> Records drawn from a dataset

-- Opening Marker --

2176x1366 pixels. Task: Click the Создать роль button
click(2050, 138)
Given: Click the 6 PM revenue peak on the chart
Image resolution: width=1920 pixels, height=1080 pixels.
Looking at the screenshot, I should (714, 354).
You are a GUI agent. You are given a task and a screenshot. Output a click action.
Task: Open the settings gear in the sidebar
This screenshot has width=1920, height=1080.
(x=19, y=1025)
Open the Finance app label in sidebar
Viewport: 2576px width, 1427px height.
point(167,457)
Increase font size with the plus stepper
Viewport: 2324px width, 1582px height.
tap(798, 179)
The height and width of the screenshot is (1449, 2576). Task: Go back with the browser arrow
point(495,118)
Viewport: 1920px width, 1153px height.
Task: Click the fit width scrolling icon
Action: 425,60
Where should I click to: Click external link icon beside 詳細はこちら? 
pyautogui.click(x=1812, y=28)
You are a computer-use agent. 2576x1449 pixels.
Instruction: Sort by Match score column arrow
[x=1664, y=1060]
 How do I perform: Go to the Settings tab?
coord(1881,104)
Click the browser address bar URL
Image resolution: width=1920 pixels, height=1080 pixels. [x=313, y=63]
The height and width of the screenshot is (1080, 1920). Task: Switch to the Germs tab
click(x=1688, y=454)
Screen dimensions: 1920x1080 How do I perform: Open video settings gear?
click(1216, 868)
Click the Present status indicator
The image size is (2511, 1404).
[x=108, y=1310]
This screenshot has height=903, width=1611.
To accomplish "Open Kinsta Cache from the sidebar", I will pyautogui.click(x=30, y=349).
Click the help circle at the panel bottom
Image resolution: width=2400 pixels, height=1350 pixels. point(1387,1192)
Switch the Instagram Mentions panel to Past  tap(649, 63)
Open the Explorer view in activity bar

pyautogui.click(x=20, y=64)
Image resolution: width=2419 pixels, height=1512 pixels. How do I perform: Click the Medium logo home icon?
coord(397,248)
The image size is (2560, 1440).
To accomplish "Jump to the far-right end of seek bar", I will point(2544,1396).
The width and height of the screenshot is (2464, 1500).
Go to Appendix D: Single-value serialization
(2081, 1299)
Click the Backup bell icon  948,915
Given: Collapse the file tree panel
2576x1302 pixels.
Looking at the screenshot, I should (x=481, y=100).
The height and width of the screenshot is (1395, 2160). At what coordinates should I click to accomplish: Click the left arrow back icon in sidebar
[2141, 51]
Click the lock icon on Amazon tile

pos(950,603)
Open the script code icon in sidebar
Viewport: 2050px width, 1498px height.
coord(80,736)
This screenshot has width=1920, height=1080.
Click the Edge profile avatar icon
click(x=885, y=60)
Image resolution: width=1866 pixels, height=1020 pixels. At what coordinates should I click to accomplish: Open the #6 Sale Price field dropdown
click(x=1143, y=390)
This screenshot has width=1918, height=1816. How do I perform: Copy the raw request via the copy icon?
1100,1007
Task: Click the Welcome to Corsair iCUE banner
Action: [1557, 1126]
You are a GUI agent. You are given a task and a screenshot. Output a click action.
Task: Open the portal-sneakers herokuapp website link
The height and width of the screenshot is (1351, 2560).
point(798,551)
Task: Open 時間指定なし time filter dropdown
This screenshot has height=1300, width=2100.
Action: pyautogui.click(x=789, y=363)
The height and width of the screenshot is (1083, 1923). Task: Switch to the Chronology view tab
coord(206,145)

-- Closing Marker --

> YOUR GOAL
Each record should be transcribed exactly as it was written.

> EXERCISE OUTPUT
2176x1366 pixels. Task: Click the Создать роль button
click(2050, 138)
Given: Click the 6 PM revenue peak on the chart
Image resolution: width=1920 pixels, height=1080 pixels.
Looking at the screenshot, I should (714, 354).
You are a GUI agent. You are given a task and a screenshot. Output a click action.
Task: Open the settings gear in the sidebar
This screenshot has width=1920, height=1080.
(x=19, y=1025)
Open the Finance app label in sidebar
Viewport: 2576px width, 1427px height.
point(167,457)
Increase font size with the plus stepper
Viewport: 2324px width, 1582px height.
tap(798, 179)
The height and width of the screenshot is (1449, 2576). Task: Go back with the browser arrow
point(495,118)
Viewport: 1920px width, 1153px height.
Task: Click the fit width scrolling icon
Action: 425,60
Where should I click to: Click external link icon beside 詳細はこちら? 
pyautogui.click(x=1812, y=28)
You are a computer-use agent. 2576x1449 pixels.
Instruction: Sort by Match score column arrow
[x=1664, y=1060]
 How do I perform: Go to the Settings tab?
coord(1881,104)
Click the browser address bar URL
Image resolution: width=1920 pixels, height=1080 pixels. [x=313, y=63]
The height and width of the screenshot is (1080, 1920). Task: Switch to the Germs tab
click(x=1688, y=454)
Screen dimensions: 1920x1080 How do I perform: Open video settings gear?
click(1216, 868)
Click the Present status indicator
The image size is (2511, 1404).
[x=108, y=1310]
This screenshot has height=903, width=1611.
To accomplish "Open Kinsta Cache from the sidebar", I will pyautogui.click(x=30, y=349).
Click the help circle at the panel bottom
Image resolution: width=2400 pixels, height=1350 pixels. point(1387,1192)
Switch the Instagram Mentions panel to Past  tap(649, 63)
Open the Explorer view in activity bar

pyautogui.click(x=20, y=64)
Image resolution: width=2419 pixels, height=1512 pixels. How do I perform: Click the Medium logo home icon?
coord(397,248)
The image size is (2560, 1440).
To accomplish "Jump to the far-right end of seek bar", I will point(2544,1396).
The width and height of the screenshot is (2464, 1500).
Go to Appendix D: Single-value serialization
(2081, 1299)
Click the Backup bell icon  948,915
Given: Collapse the file tree panel
2576x1302 pixels.
Looking at the screenshot, I should (x=481, y=100).
The height and width of the screenshot is (1395, 2160). At what coordinates should I click to accomplish: Click the left arrow back icon in sidebar
[2141, 51]
Click the lock icon on Amazon tile

pos(950,603)
Open the script code icon in sidebar
Viewport: 2050px width, 1498px height.
coord(80,736)
This screenshot has width=1920, height=1080.
Click the Edge profile avatar icon
click(x=885, y=60)
Image resolution: width=1866 pixels, height=1020 pixels. At what coordinates should I click to accomplish: Open the #6 Sale Price field dropdown
click(x=1143, y=390)
This screenshot has width=1918, height=1816. How do I perform: Copy the raw request via the copy icon?
1100,1007
Task: Click the Welcome to Corsair iCUE banner
Action: [1557, 1126]
You are a GUI agent. You are given a task and a screenshot. Output a click action.
Task: Open the portal-sneakers herokuapp website link
The height and width of the screenshot is (1351, 2560).
point(798,551)
Task: Open 時間指定なし time filter dropdown
This screenshot has height=1300, width=2100.
Action: pyautogui.click(x=789, y=363)
The height and width of the screenshot is (1083, 1923). Task: Switch to the Chronology view tab
coord(206,145)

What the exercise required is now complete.